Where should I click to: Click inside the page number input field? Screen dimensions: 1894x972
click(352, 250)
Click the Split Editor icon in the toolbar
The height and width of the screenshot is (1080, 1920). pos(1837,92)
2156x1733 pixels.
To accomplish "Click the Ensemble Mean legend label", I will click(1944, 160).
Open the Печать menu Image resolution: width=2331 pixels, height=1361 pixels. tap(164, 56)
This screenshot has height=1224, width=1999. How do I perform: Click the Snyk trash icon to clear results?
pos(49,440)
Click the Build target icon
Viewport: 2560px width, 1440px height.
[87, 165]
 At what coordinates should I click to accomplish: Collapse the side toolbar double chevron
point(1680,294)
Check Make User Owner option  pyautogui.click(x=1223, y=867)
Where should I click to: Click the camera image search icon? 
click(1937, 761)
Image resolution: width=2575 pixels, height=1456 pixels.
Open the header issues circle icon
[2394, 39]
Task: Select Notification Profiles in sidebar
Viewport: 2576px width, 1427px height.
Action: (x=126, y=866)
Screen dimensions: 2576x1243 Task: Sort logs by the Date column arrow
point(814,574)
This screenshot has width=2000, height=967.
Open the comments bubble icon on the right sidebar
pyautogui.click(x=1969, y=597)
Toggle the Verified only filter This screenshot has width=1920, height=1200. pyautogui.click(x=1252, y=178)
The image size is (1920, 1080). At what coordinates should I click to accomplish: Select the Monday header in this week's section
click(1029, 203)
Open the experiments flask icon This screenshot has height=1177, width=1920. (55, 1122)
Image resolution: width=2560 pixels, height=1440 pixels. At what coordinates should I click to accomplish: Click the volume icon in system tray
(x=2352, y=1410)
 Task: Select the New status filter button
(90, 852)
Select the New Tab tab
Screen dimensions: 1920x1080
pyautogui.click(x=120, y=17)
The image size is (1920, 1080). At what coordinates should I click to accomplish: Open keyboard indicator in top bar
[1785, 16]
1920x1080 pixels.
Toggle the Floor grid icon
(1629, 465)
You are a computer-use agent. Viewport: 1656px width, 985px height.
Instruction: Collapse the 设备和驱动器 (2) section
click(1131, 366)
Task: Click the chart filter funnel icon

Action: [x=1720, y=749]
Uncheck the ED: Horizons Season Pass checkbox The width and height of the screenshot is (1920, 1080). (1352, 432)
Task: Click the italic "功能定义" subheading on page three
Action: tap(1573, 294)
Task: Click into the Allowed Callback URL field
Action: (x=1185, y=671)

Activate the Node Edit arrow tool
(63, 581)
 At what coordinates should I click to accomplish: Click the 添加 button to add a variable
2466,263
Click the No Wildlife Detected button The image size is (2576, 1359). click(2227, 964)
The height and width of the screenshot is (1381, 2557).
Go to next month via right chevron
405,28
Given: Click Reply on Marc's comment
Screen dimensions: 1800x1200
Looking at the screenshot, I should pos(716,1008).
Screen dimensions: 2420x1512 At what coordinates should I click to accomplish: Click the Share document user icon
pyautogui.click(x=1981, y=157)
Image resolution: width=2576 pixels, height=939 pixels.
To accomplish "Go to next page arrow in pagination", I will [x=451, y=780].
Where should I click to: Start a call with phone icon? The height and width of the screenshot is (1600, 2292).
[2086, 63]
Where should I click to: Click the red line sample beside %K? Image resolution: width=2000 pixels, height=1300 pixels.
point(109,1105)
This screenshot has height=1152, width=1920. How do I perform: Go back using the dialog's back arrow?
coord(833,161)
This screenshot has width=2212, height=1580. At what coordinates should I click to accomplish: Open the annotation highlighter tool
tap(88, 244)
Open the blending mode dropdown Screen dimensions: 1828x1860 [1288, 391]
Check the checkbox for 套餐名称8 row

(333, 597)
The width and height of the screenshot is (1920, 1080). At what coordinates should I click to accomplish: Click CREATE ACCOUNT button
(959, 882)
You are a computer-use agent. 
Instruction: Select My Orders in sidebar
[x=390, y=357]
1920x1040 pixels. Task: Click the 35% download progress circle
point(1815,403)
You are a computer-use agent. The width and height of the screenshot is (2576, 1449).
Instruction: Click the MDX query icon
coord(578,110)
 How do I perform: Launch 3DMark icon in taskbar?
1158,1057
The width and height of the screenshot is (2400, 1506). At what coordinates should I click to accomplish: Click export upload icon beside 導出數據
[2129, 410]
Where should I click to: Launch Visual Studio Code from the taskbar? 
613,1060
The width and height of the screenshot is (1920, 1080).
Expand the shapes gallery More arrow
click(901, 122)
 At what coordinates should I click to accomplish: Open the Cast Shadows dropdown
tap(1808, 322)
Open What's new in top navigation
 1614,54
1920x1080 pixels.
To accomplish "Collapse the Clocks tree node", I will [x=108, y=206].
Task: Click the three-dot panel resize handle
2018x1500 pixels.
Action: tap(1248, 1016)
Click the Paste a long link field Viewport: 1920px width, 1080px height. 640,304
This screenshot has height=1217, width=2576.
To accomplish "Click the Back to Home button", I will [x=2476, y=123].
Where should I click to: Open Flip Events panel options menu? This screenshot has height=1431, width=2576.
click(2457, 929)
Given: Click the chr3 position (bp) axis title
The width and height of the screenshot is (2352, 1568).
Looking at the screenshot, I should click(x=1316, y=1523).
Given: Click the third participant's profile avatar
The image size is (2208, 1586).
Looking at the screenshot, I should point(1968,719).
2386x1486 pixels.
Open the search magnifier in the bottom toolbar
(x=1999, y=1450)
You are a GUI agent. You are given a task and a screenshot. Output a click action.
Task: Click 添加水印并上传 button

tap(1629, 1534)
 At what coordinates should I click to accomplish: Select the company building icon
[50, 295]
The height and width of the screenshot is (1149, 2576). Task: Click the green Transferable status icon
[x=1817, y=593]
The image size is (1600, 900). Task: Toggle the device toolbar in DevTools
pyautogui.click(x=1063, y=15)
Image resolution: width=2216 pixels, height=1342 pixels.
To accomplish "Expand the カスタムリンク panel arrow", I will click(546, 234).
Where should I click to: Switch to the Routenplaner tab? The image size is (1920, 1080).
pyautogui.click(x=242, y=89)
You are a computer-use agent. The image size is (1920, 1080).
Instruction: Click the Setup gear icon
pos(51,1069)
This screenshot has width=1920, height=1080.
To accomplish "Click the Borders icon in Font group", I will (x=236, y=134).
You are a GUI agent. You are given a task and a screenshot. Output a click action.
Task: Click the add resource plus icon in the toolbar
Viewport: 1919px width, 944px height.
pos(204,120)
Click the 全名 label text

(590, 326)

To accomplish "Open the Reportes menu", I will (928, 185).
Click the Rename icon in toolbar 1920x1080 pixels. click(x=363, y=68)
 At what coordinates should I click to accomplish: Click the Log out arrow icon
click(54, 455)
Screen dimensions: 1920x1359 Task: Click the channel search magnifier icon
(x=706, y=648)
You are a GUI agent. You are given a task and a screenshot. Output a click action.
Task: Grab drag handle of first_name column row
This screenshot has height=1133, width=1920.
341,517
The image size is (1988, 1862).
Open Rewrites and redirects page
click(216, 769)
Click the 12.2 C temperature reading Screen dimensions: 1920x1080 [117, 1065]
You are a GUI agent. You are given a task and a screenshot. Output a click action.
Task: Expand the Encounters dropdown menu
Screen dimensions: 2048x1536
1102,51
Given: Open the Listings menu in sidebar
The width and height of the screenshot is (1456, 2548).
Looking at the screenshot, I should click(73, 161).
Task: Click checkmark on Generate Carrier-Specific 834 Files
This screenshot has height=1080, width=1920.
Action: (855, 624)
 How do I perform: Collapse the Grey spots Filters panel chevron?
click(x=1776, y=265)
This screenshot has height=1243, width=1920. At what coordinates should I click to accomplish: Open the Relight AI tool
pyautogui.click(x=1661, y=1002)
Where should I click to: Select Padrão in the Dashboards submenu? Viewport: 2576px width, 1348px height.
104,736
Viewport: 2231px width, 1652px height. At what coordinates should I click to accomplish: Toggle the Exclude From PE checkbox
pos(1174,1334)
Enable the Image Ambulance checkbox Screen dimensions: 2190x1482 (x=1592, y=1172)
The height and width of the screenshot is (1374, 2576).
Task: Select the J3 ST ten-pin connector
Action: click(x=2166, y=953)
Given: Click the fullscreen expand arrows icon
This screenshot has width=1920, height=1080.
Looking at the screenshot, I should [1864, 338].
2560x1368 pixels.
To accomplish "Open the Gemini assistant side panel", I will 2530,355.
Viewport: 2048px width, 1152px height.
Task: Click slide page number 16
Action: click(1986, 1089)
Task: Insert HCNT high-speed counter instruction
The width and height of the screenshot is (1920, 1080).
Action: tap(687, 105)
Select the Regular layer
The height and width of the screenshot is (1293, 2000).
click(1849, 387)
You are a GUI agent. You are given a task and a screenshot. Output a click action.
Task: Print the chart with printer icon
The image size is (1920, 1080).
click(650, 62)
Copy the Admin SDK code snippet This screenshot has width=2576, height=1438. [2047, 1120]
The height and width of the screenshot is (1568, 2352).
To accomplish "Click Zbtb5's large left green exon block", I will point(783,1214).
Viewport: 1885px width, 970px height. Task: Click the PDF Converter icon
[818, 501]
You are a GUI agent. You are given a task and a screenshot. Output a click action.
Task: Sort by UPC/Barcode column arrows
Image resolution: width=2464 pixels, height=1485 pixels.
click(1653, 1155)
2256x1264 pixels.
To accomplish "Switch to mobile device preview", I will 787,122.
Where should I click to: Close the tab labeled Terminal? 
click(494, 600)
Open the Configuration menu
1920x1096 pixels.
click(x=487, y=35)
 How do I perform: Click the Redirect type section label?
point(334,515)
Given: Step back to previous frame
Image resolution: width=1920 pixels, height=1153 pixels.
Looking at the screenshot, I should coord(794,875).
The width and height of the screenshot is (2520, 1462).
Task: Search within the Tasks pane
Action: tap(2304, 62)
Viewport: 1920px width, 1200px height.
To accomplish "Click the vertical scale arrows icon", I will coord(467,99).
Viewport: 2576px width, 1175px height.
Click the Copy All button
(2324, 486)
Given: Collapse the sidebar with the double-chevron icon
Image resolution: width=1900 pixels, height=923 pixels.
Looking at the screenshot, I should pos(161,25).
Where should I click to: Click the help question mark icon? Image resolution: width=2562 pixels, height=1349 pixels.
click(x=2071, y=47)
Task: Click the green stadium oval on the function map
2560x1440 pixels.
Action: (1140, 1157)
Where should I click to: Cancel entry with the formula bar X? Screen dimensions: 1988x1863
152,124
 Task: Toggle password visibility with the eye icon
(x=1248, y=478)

═══

EXERCISE BRIEF:
Using the material above, return each line in which the word "handle" occurs.

RESPONSE TO THE TASK:
Task: Click the three-dot panel resize handle
Task: Grab drag handle of first_name column row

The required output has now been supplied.